The car was steadily moving forward. I, meanwhile, was attempting to analyze the interrelationship between my Maithil society, Simraungadh, Gandaki, Shaligram, Muktinath, and Manasarovar.
We had passed the Nhechhung police post and reached Nhechhung, the last village on the Nepali side. We had not entered this settlement when we were going to Korala. Now, there was talk of fulfilling that desire. Small, low houses. The houses here look different from those in Lo Manthang. Perhaps because it is at a higher altitude than Lo Manthang (3,850 meters).
Looking at the settlement, it immediately felt like Lo Manthang was a bit more prosperous than Nhechhung. The intensity and coldness in the air are palpable. Huge mountains nearby have not left us, nor have they blocked the road. Just then, someone inside the car pointed to those hills, brought up the Khampa rebellion, and argued that there might be bunkers in the area. At this time, Union President Lamsal inquired about the uranium mine.
I remember senior Birahi saying in a suggestive manner, “There is a lot of talk and speculation, but we must look for evidence of confirmation.”

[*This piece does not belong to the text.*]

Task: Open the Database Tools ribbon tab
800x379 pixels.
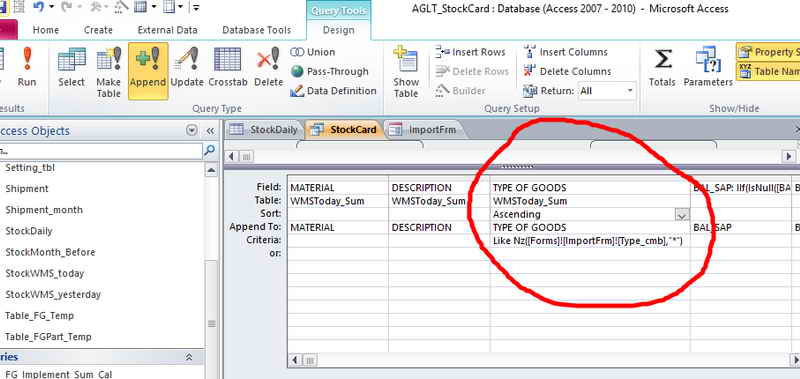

The Korala border is considered a suitable route for Hindus to visit Kailash and Mansarovar, centers of faith. Dhongwasen is 40 kilometers from Lo Manthang towards Tibet. After covering a distance of about 600 kilometers from there, one can reach Manasarovar. Local experts say that if the border operates smoothly, this could become the shortest and best route from Nepal to reach Kailash Manasarovar.
The Korala border was completely closed during the Covid-19 pandemic in 2020. It came into operation four years later, on November 13, 2023. Before that, cross-border trade fairs used to be held at the border twice a year, in May and in Autumn. However, the trade fair has not taken place since the pandemic.
The car was steadily moving forward. I, meanwhile, was attempting to analyze the interrelationship between my Maithil society, Simraungadh, Gandaki, Shaligram, Muktinath, and Manasarovar. I was asking myself: “Was the influence of Mithila truly extended up to here?”